Más aún ¿Podemos presentarla comparándola con otras judías?, por ejemplo, con Etty Hillesum (p. 23) “SW, por ser ella misma judía, se vuelve agresiva y generaliza. (…) Etty no generaliza. (…) En Simone hay una sexualidad reprimida; Etty, más bien libertina y a quien le gustaba hacer el amor, va aprendiendo el sentido de una castidad…” No sé qué dirían ellas si lo leyeran.
He leído y me gusta mucho la interiorización profunda que Etty expresa, pero a mi juicio no son comparables, al menos tomando en consideración este sentido. A un filósofo –o a una filósofa- se le compara con otros u otras por su obra, no por su sexualidad o por sus decisiones en la vida.
Algunas sombras se fundamentan en Sylvie, la “sobrina” y sus quejas. Tengo una opinión bastante parecida a la de Faus acerca de los escritos de Sylvie sobre su “tía”, pero le ha faltado aclarar, ya que la utiliza como referente de las quejas sobre Simone, que Sylvie pensaba -o mejor dicho sentía- que Simone Weil pudo ser su madre. Otra madre-que-traumó-a-su-hija ¿quizás porque no le dio el amor maternal que parece necesitar?

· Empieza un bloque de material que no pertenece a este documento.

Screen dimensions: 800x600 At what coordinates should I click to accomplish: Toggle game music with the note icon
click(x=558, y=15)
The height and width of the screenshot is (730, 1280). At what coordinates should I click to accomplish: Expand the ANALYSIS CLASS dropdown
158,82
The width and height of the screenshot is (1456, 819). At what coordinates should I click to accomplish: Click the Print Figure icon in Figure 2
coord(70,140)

Porque la sombra que más quisiera despejar para que por fin nos dediquemos a hablar del pensamiento y de la expresión de Simone Weil, es la de la crítica a su madre. “Madre ciega como todas las madres” “super-cariñosa, super-cuidadora y super-posesiva”. Madres supers que nutrimos todos los traumas y provocamos las dificultades de hijos e hijas. ¡Cuántas madres han sufrido y sufren sintiendo que son las responsables de los problemas de sus hijos e hijas! Sombras sobre una de las relaciones más intensas que algunas podemos experimentar, sombras que duelen.

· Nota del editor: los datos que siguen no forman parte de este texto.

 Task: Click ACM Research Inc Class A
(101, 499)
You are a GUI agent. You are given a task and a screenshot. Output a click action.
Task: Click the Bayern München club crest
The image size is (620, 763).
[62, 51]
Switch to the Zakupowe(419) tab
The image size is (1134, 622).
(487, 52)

Sombras porque son “otros temas”. Se puede traer Simone Weil al propio pensamiento y a la propia experiencia sobre la injusticia, la Iglesia, la verdad, el cristianismo, la política…, porque de todo ello va la obra weiliana, pero iluminaríamos su decir dejando atrás el supuesto judaísmo, la supuesta sexualidad y la supuesta minusvalía emocional que le pudo causar una madre inteligente, atenta, amorosa, creativa, una madre que todos hubiéramos querido tener.
En fin, quisiera, como el padre Primitivo del cuento de Pemán que recoge en un segundo anexo, beber del agua fresca del pozo para que el otro, al que miro y veo sediento, beba también y apague su sed, aunque sólo sea la temporal, así de necesitados somos.
Maria Àngels García-Carpintero Sánchez-Miguel, L’Hospitalet, 30-06-2021
A Mine (así llamaba afectuosamente Simone a su madre), a Simone, a Etty, a Sylvie, a Angelita, mi madre, que murió de Alzheimer sin perder el vínculo con su “niña”, a Irene mi hija no-traumada y a todas nosotras tan sobre-leídas.